Phase 2: Publish to Confluence

Goal: Successfully publish all portal content to Confluence.

  • [ ] 2.1 Run confluence-delete-space-content.py to wipe stale pages (if any exist)
  • [ ] 2.2 Run mark to publish all staging files
  • [ ] 2.3 Verify pages appear in Confluence UI manually (spot check)

Phase 3: Verification Script

Goal: Create confluence-verify.py that pulls content back from Confluence and validates it.

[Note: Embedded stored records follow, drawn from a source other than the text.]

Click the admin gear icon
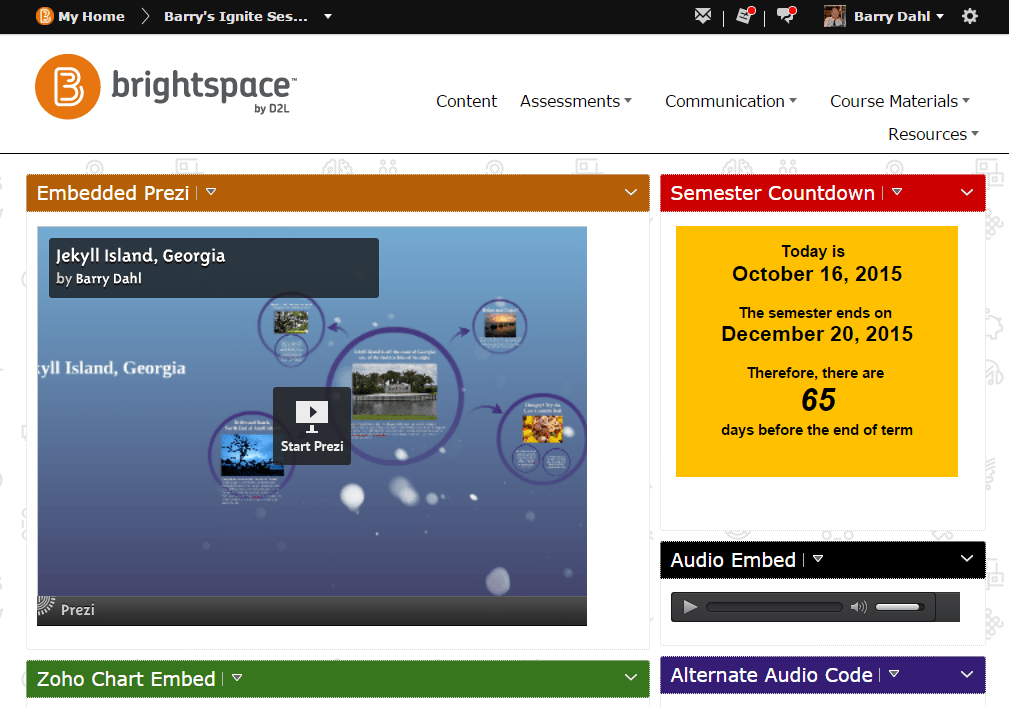The width and height of the screenshot is (1009, 707). [x=969, y=16]
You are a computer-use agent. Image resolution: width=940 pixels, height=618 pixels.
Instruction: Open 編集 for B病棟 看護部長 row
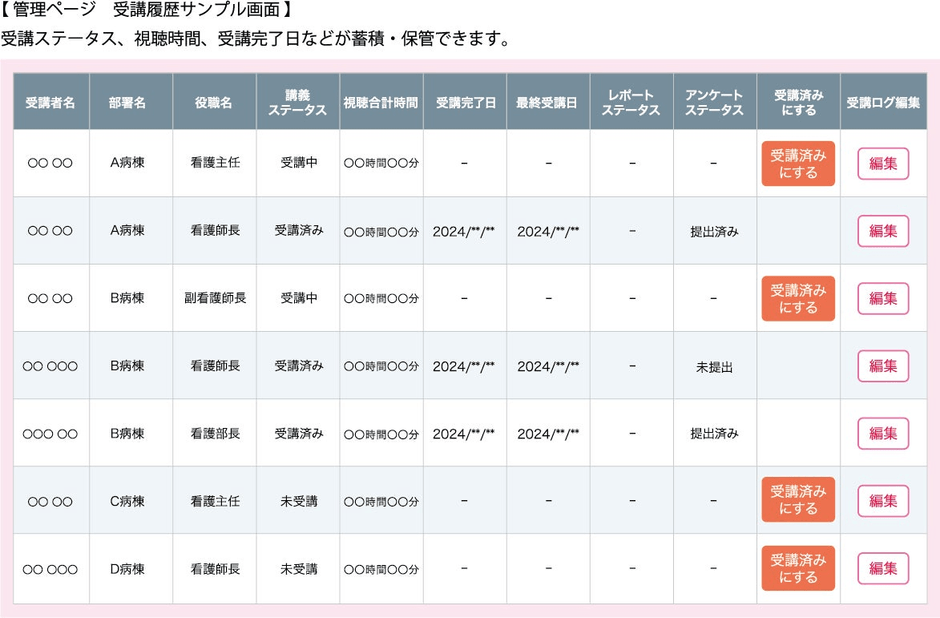click(x=883, y=433)
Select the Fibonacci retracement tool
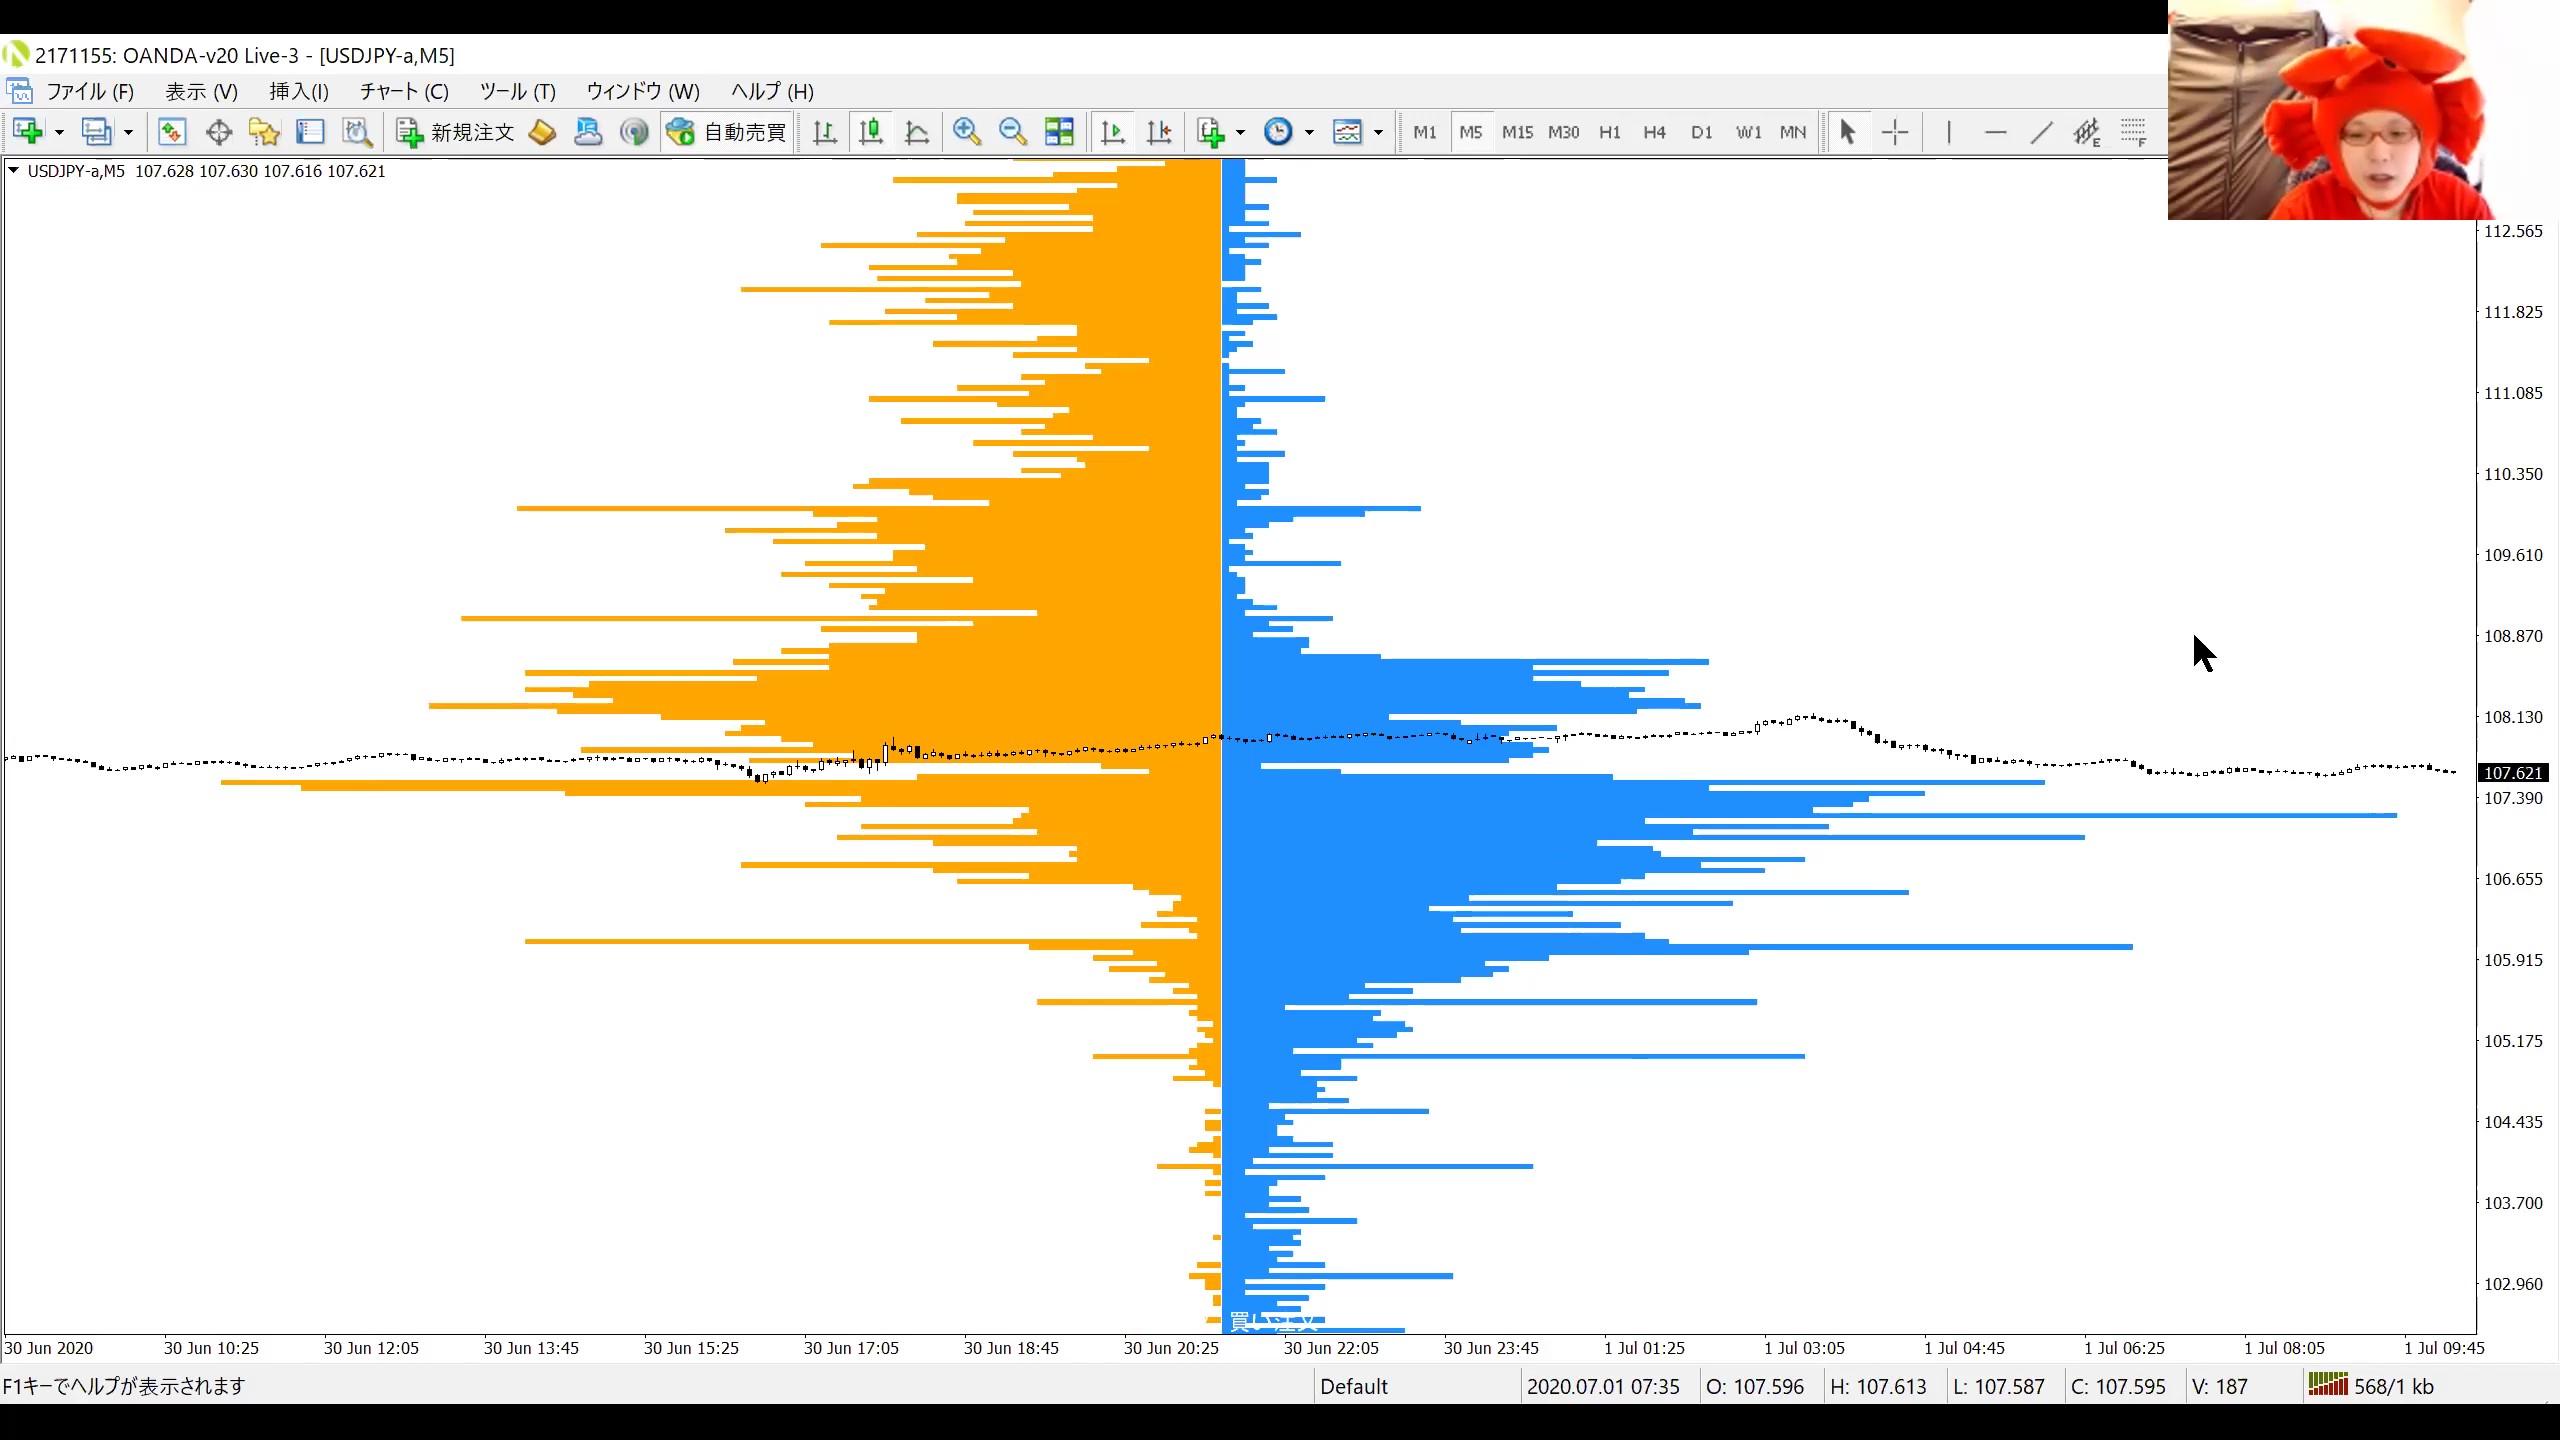 pyautogui.click(x=2133, y=132)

The script will: 1. Authenticate to Confluence REST API 2. Fetch all pages in the ARCH space with label auto-generated 3. For each page, extract: - Title (must match <!-- Title: --> header in staging) - Parent page (must match <!-- Parent: --> header) - Labels (must include all labels from <!-- Label: --> header) - Body content (Confluence Storage Format / XHTML) - Attachments list (SVG/PNG files) 4. Compare against the local staging directory (portal/confluence/) 5. Report: - Pages in staging but missing from Confluence (MISSING) - Pages in Confluence but not in staging (ORPHANED) - Title mismatches - Parent hierarchy mismatches - Missing labels - Missing attachments (SVG/PNG referenced in content but not attached) - Content presence checks (key headings and text fragments present in XHTML)

Verification levels (incremental):

Level What How
Structural Every staging file has a corresponding Confluence page Title matching
Hierarchy Parent-child relationships match Parent title comparison
Labels All derived labels present Label set comparison
Content Key content survived transformation H1/H2 heading extraction from XHTML, text fragment search
Attachments Images uploaded successfully Attachment list vs referenced images
Links Internal cross-references resolve DEFERRED to future phase
  • [ ] 3.1 Create portal/scripts/confluence-verify.py with structural + hierarchy + labels checks
  • [ ] 3.2 Add content presence checks (extract headings from XHTML, compare against Markdown headings)
  • [ ] 3.3 Add attachment verification (list attachments per page, compare against staged images)
  • [ ] 3.4 Add Makefile target: confluence-verify
  • [ ] 3.5 Run verification and fix any issues found

Phase 4: Fix Drift Check

Goal: Fix the broken confluence-drift-check.py so it actually works.

  • [ ] 4.1 Replace content hash comparison with heading-based comparison (extract H1/H2 from XHTML)
  • [ ] 4.2 Fix load_staging_hashes() to use os.walk() instead of os.listdir()
  • [ ] 4.3 Add Makefile target: confluence-drift-check
  • [ ] 4.4 Test drift check against live Confluence

Phase 5: Commit and Validate

  • [ ] 5.1 Run full cycle: prepare -> publish -> verify
  • [ ] 5.2 Commit all changes
  • [ ] 5.3 Push to main

Deferred (Future Phase)

  • Link verification (internal cross-references resolve to correct pages)
  • Performance optimization (N+1 API calls in lock-pages and drift-check)
  • Automated alerting on drift (GitHub Issue or Slack)
  • Unit tests for regex transformations in confluence-prepare.py

Commands Reference

# Environment setup
cp .env.example .env  # then edit with real credentials
source .env

# Prepare staging
make confluence-prepare

# Dry-run publish (validate without writing)
make confluence-publish-dry-run

# Publish to Confluence
make confluence-publish

# Verify published content
make confluence-verify

# Check for drift
make confluence-drift-check

# Nuclear option: wipe all pages
make confluence-wipe